Song of Solomon 2

Ben Şaron çiğdemiyim, Vadilerin zambağıyım.
I am the rose of Sharon, and the lily of the valleys.
Dikenlerin arasında zambak nasılsa Kızların arasında öyledir aşkım.
As the lily among thorns, so is my love among the daughters.
Orman ağaçları arasında bir elma ağacına benzer Delikanlıların arasında sevgilim. Onun gölgesinde oturmaktan zevk alırım, Tadı damağımda kalır meyvesinin.
As the apple tree among the trees of the wood, so is my beloved among the sons. I sat down under his shadow with great delight, and his fruit was sweet to my taste.
Ziyafet evine götürdü beni, Üzerimdeki sancağı aşktı.
He brought me to the banqueting house, and his banner over me was love.
Güçlendirin beni üzüm pestiliyle, Canlandırın elmayla, Çünkü aşk hastasıyım ben.
Stay me with flagons, comfort me with apples: for I am sick of love.
Sol eli başımın altında, Sağ eli sarsın beni.

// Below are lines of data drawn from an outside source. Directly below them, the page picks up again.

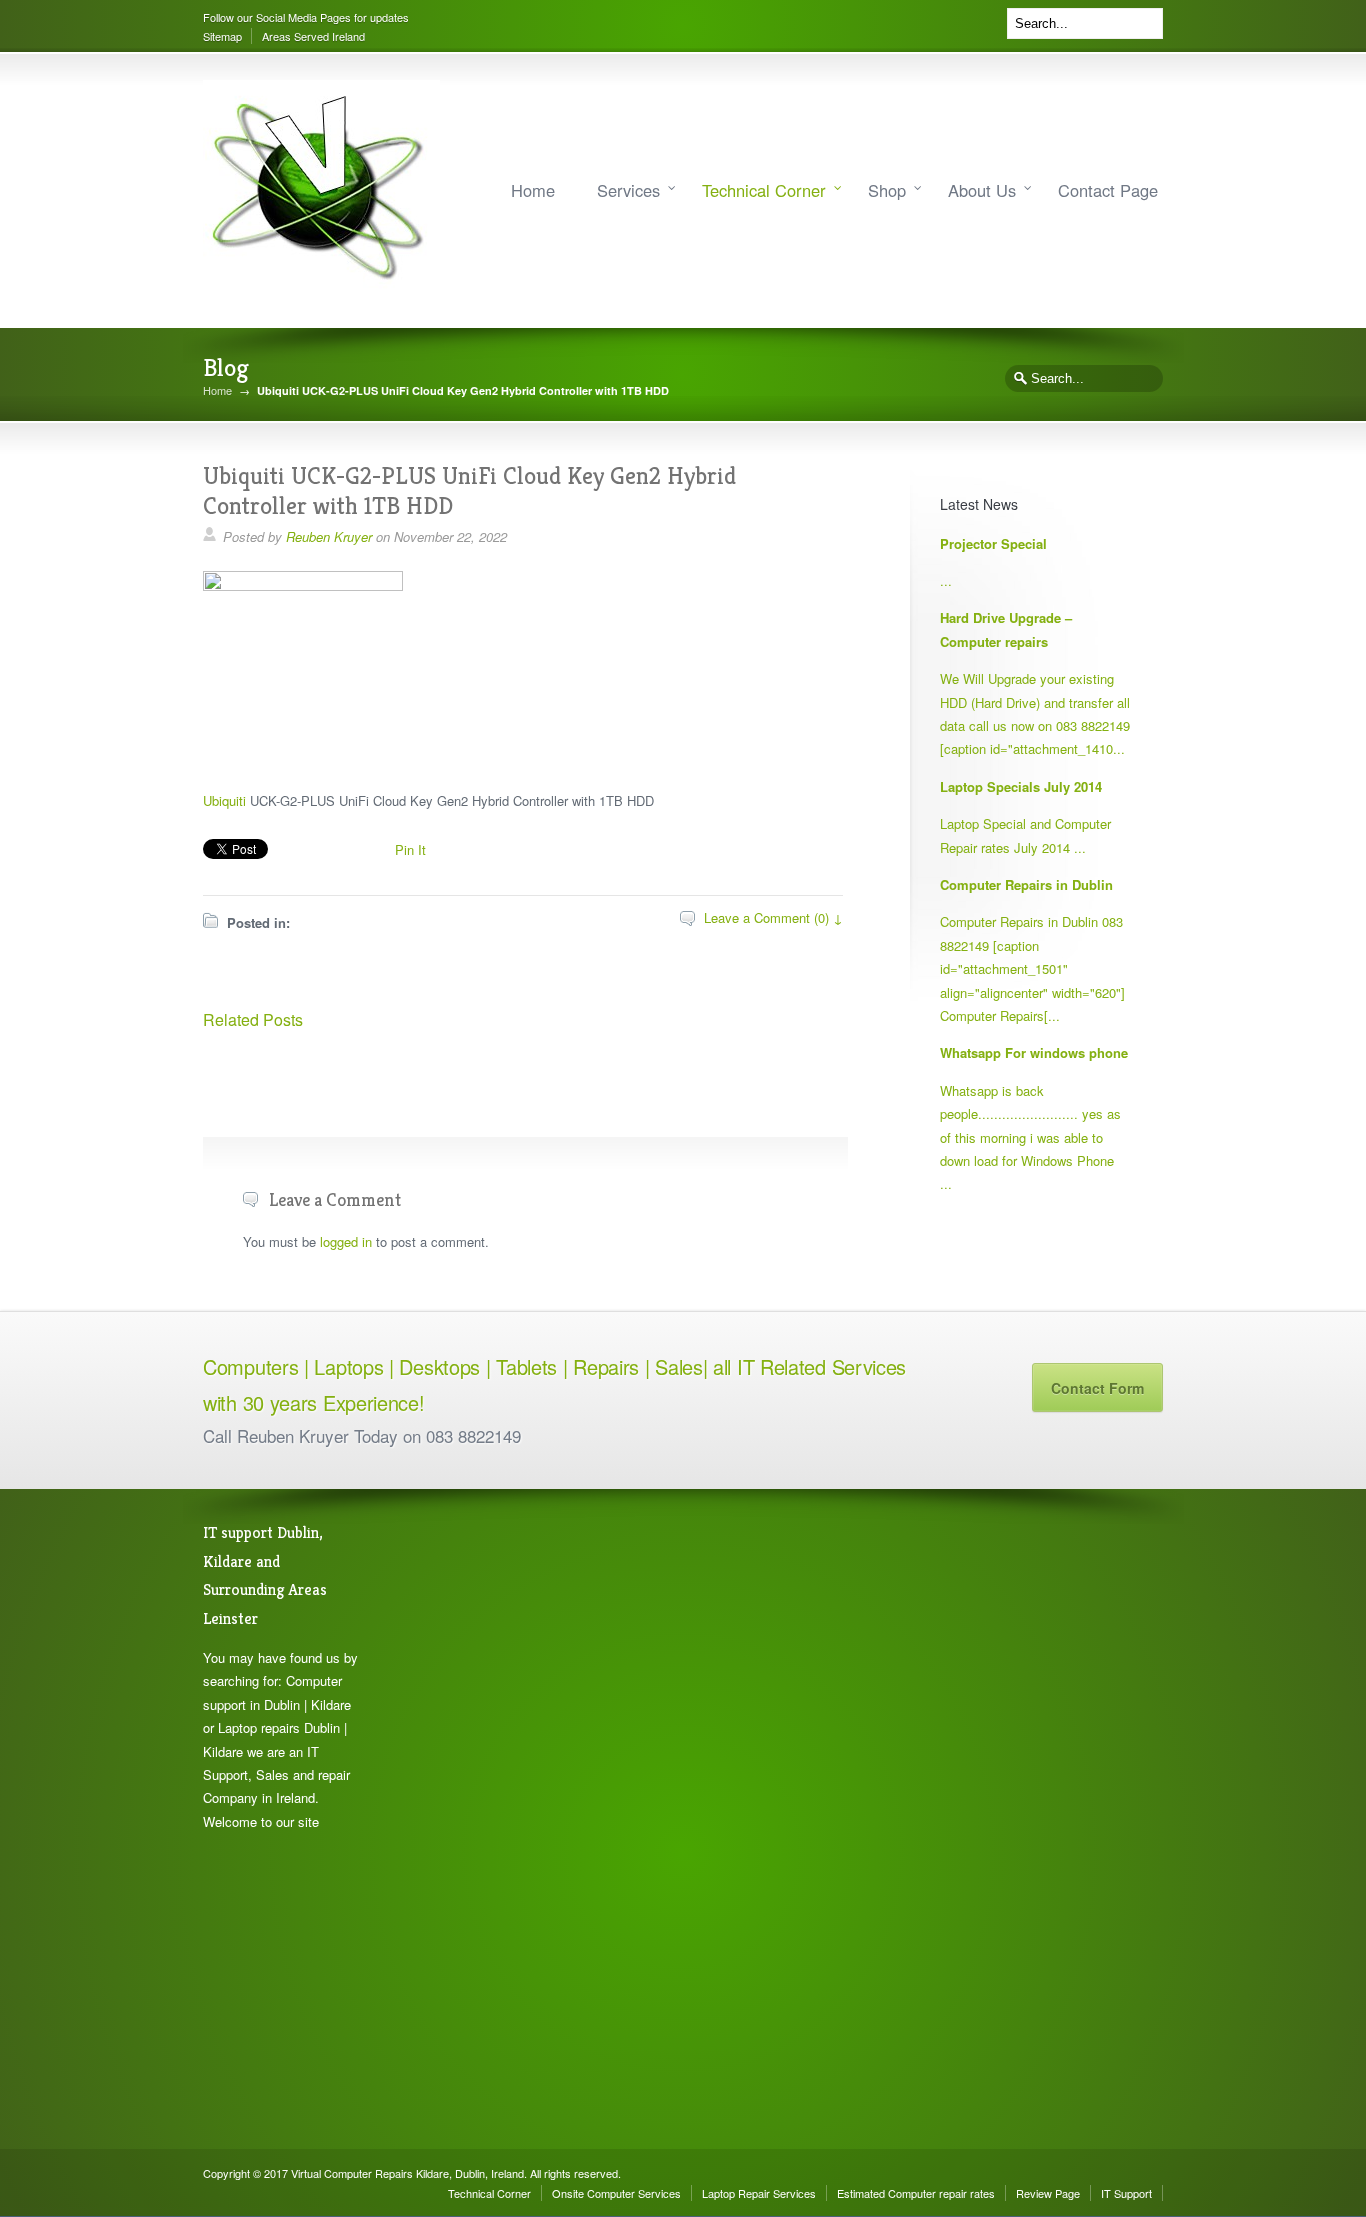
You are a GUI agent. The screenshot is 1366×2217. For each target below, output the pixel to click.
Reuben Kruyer (329, 536)
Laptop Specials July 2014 (1021, 786)
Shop (887, 190)
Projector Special (993, 543)
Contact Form (1097, 1388)
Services (628, 190)
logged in (346, 1241)
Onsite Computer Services (616, 2193)
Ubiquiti (224, 800)
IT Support (1126, 2193)
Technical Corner (764, 190)
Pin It (410, 849)
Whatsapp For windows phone (1034, 1052)
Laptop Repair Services (759, 2193)
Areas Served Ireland (313, 36)
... (946, 580)
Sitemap (222, 36)
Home (533, 190)
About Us (982, 190)
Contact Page (1108, 190)
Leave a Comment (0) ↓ (773, 917)
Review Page (1048, 2193)
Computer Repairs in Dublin (1026, 884)
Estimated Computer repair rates (916, 2193)
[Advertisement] (483, 1819)
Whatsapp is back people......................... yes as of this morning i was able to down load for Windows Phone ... (1031, 1137)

His left hand is under my head, and his right hand doth embrace me.
Dişi ceylanlar, Yabanıl dişi geyikler üstüne Ant içiriyorum size, ey Yeruşalim kızları! Aşkımı ayıltmayasınız, uyandırmayasınız diye, Gönlü hoş olana dek.
I charge you, O ye daughters of Jerusalem, by the roes, and by the hinds of the field, that ye stir not up, nor awake my love, till he please.
İşte! Sevgilimin sesi! Dağların üzerinden sekerek, Tepelerin üzerinden sıçrayarak geliyor.
The voice of my beloved! behold, he cometh leaping upon the mountains, skipping upon the hills.
Sevgilim ceylana benzer, sanki bir geyik yavrusu. Bakın, duvarımızın ardında duruyor, Pencerelerden bakıyor, Kafeslerden seyrediyor.
My beloved is like a roe or a young hart: behold, he standeth behind our wall, he looketh forth at the windows, shewing himself through the lattice.
Sevgilim şöyle dedi: “Kalk, gel aşkım, güzelim.
My beloved spake, and said unto me, Rise up, my love, my fair one, and come away.
Bak, kış geçti, Yağmurların ardı kesildi,
For, lo, the winter is past, the rain is over and gone;
Çiçekler açtı, Şarkı mevsimi geldi, Kumrular ötüşmeye başladı beldemizde.
The flowers appear on the earth; the time of the singing of birds is come, and the voice of the turtle is heard in our land;
İncir ağacı ilk meyvesini verdi, Yeşeren asmalar mis gibi kokular saçmakta. Kalk, gel aşkım, güzelim.”
The fig tree putteth forth her green figs, and the vines with the tender grape give a good smell. Arise, my love, my fair one, and come away.
Kaya kovuklarında, Uçurum kenarlarında gizlenen güvercinim! Boyunu bosunu göster bana, Sesini duyur; Çünkü sesin tatlı, boyun bosun güzeldir.
O my dove, that art in the clefts of the rock, in the secret places of the stairs, let me see thy countenance, let me hear thy voice; for sweet is thy voice, and thy countenance is comely.
Yakalayın tilkileri bizim için, Bağları bozan küçük tilkileri; Çünkü bağlarımız yeşerdi.
Take us the foxes, the little foxes, that spoil the vines: for our vines have tender grapes.
Sevgilim benimdir, ben de onun, Zambaklar arasında gezinir durur.
My beloved is mine, and I am his: he feedeth among the lilies.
Ey sevgilim, gün serinleyip gölgeler uzayana dek, Engebeli dağlar üzerinde bir ceylan gibi, Geyik yavrusu gibi ol!
Until the day break, and the shadows flee away, turn, my beloved, and be thou like a roe or a young hart upon the mountains of Bether.